Immunofluorescence analysis of expression inhibition of JP1 and JP2 in C2C12 cells. C2C12 cells were transfected with pSuperLuc-GFP as negative control (A–C, G–I, M–O, and S–U) or with pSuperJPAi-GFP to silence JP1 and JP2 expression (D-F, J–L, P–R, and V–X). C2C12 cells transfected with pSuperLuc-GFP were immunostained with antibodies against JP1 (A–C), JP2 (G–I), RyR (M–O), and α1s DHPR (S–U). C2C12 cells were transfected with pSuperJPAi-GFP were immunostained with antibodies against JP1 (D–F), JP2 (J–L), RyR (P–R), and α1s-DHPR (V–X).

FIGURE 4.

DHPR-mediated Ca²⁺ entry, charge movement, and Ca²⁺ release in control and JP knockdown C2C12 myotubes. A, Ca²⁺ current traces obtained in a control myotube (cont, left) and in a pSuperJPAi-GFP-positive myotube (pJPA, right) in response to the depolarizing pulse protocol illustrated below. B, mean voltage dependence of the peak Ca²⁺ current density (left) and corresponding mean maximum conductance (right) in control (n = 5), pSuperJPAi-GFP-positive (n = 6), and pSuperLuc-GFP-positive (n = 5) myotubes. Superimposed lines were calculated from the average values of the parameters obtained from fitting the appropriate function to the individual series of data (see ”Experimental Procedures“). C, left, charge movement currents measured in a control and in a pSuperJPAi-GFP-positive myotube at the indicated values of membrane potential. Right, mean voltage dependence of charge density in control (n = 13), pSuperJPAi-GFP-positive (n = 9), and pSuperLuc-GFP-positive myotubes (n = 10). Superimposed lines were calculated from the average values of the parameters obtained from fitting a Boltzmann function to the individual series of data. D, line-scan images of the rhod-2 fluorescence taken from a control myotube (left) and from a pSuperJPAi-GFP-positive myotube (right).
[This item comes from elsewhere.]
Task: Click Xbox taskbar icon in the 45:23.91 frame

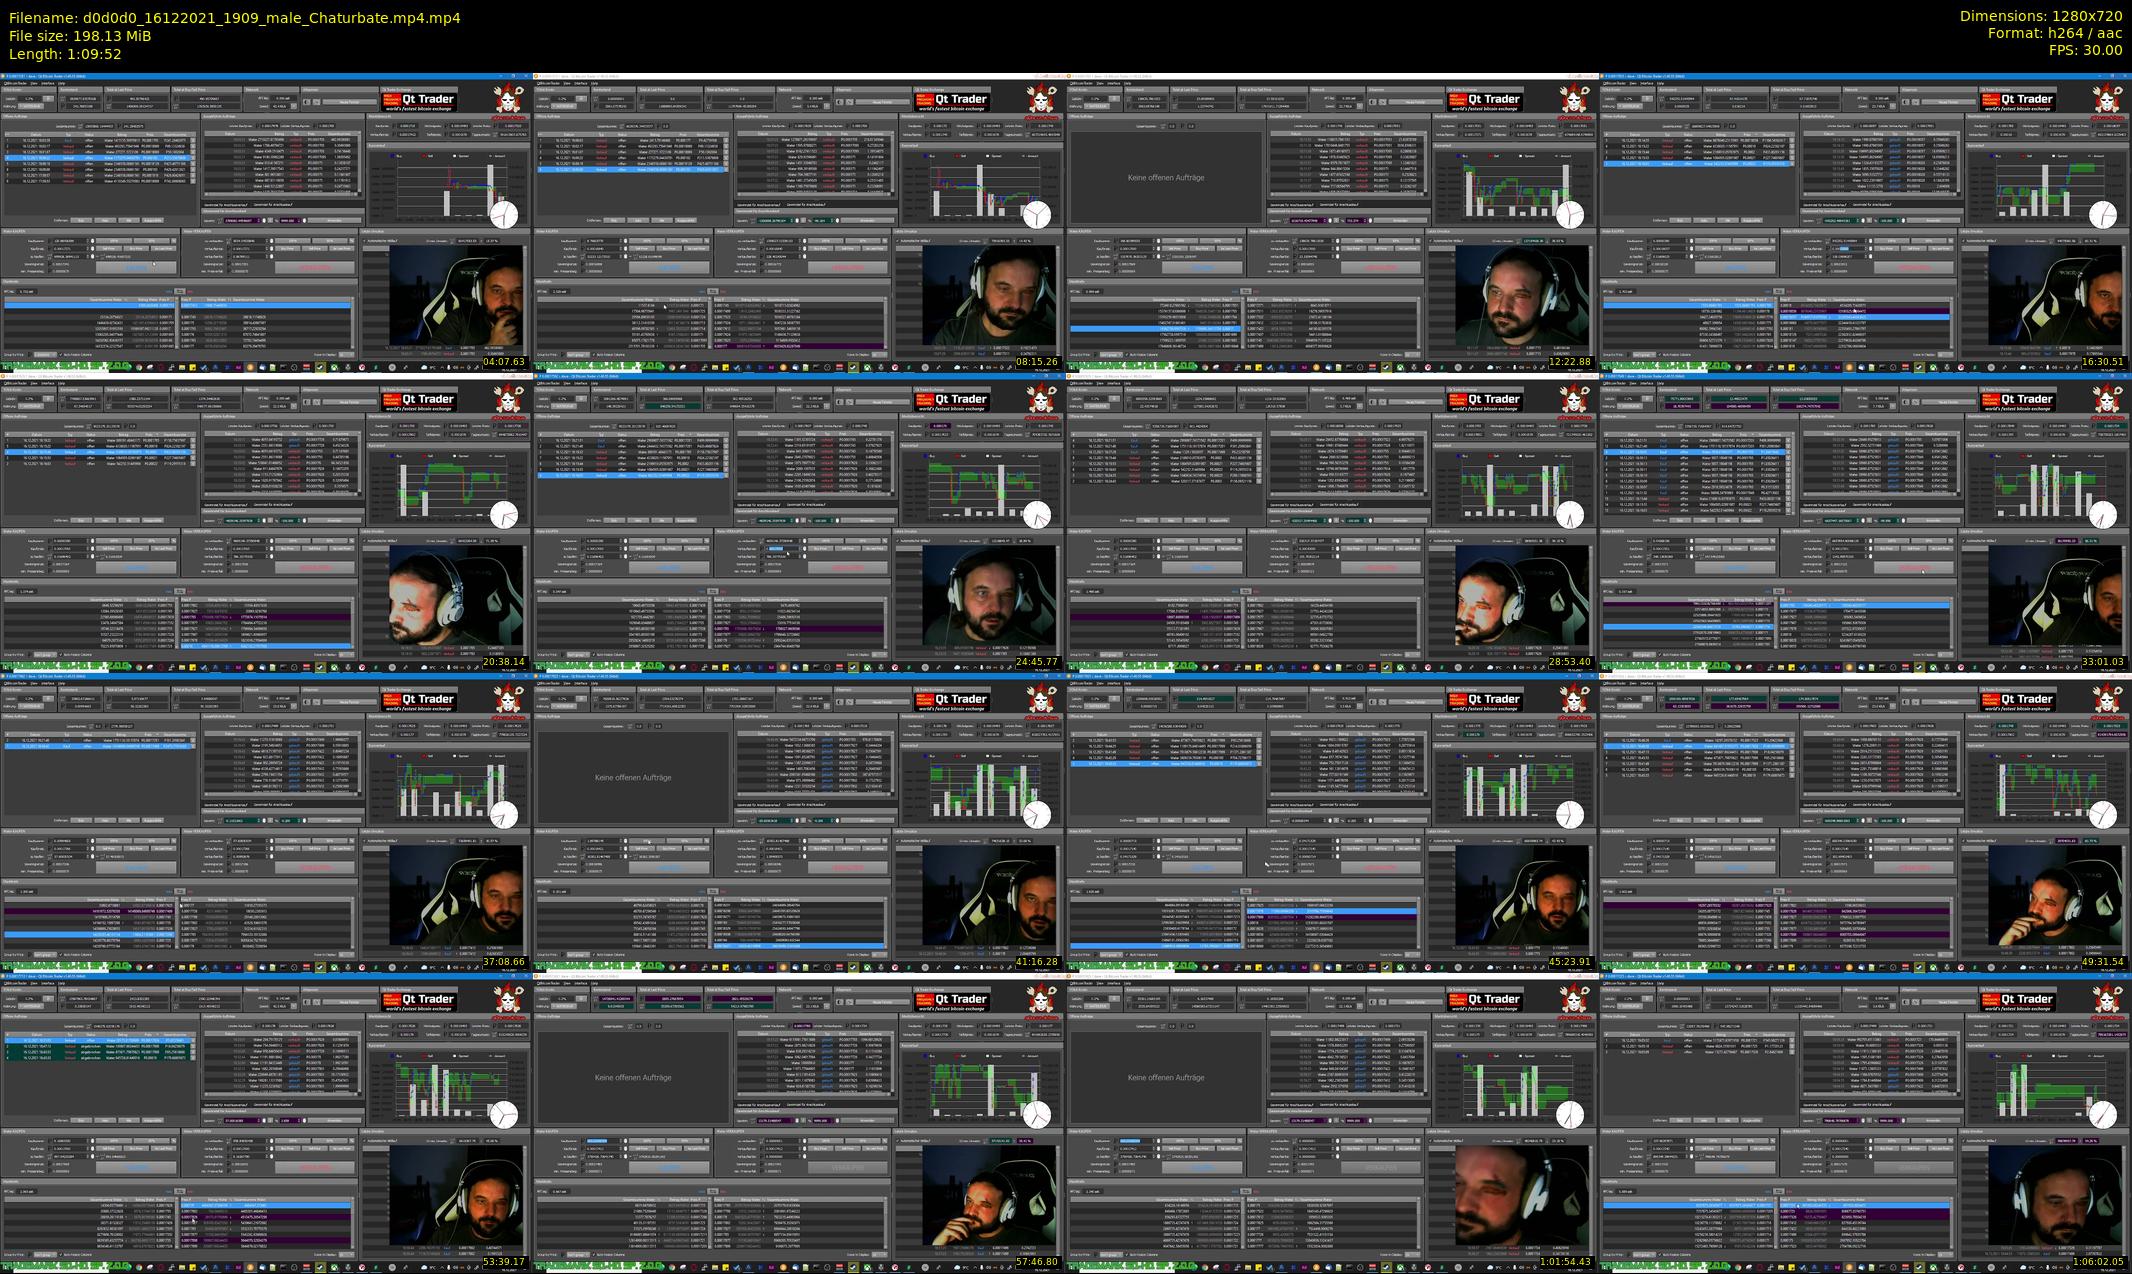Action: (1401, 967)
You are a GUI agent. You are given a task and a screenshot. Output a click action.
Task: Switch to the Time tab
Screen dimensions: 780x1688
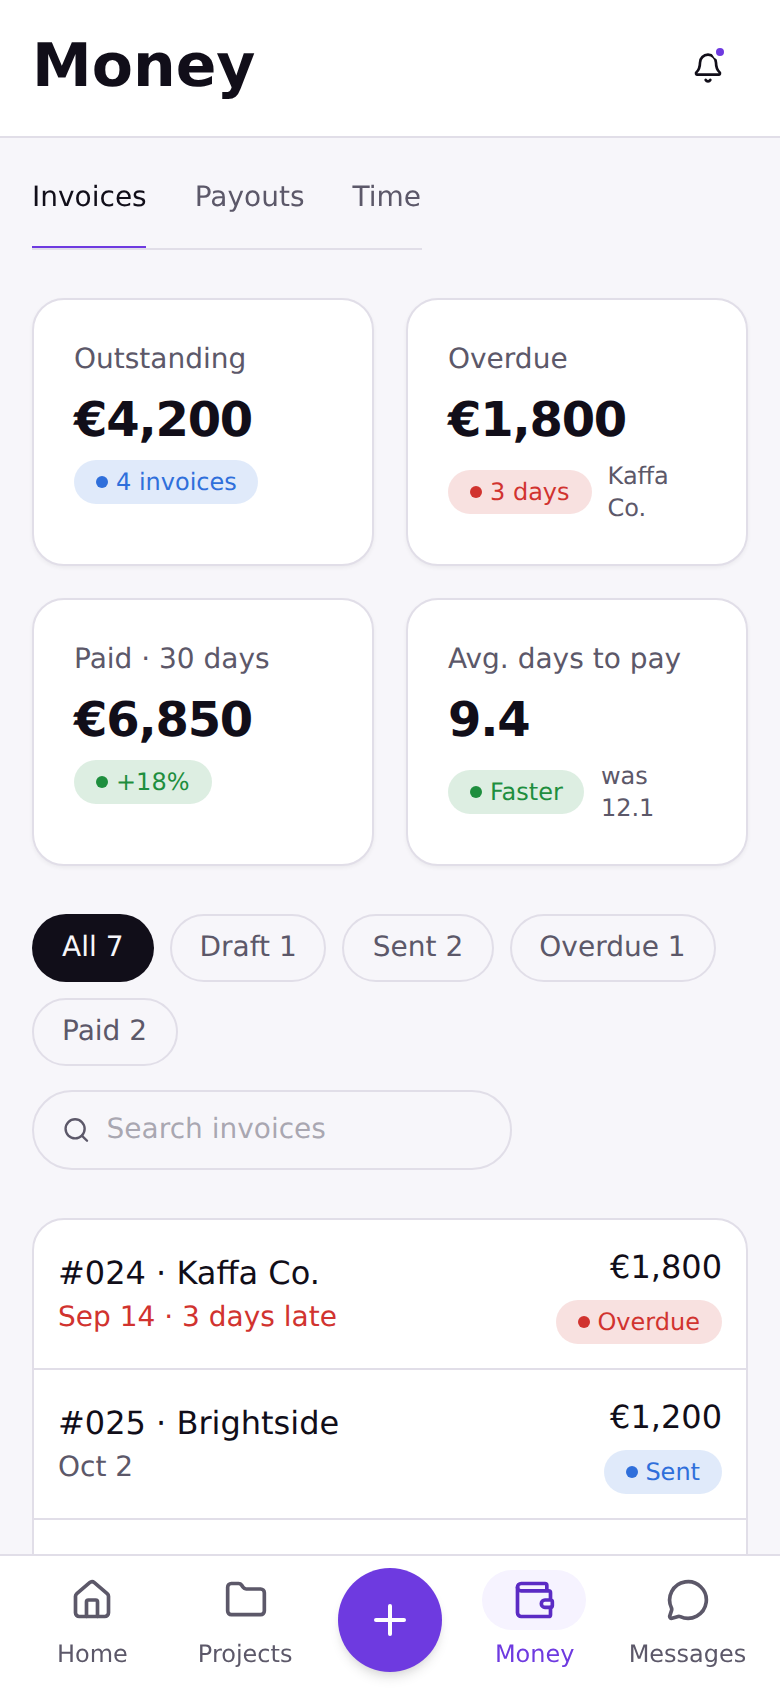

Vertical size corresponds to 100 μm. Myotubes were stimulated by a 200-ms-long voltage clamp depolarization from −80 mV to the indicated level. The average time course of change in rhod-2 fluorescence is shown underneath each line-scan image. E, left, average rhod-2 fluorescence transient elicited by a depolarizing pulse to +40 mV in nine control and seven pSuperJPAi-GFP-positive myotubes. Right, corresponding mean (± S.E.) peak amplitude of the rhod-2 transient in the two sets of myotubes.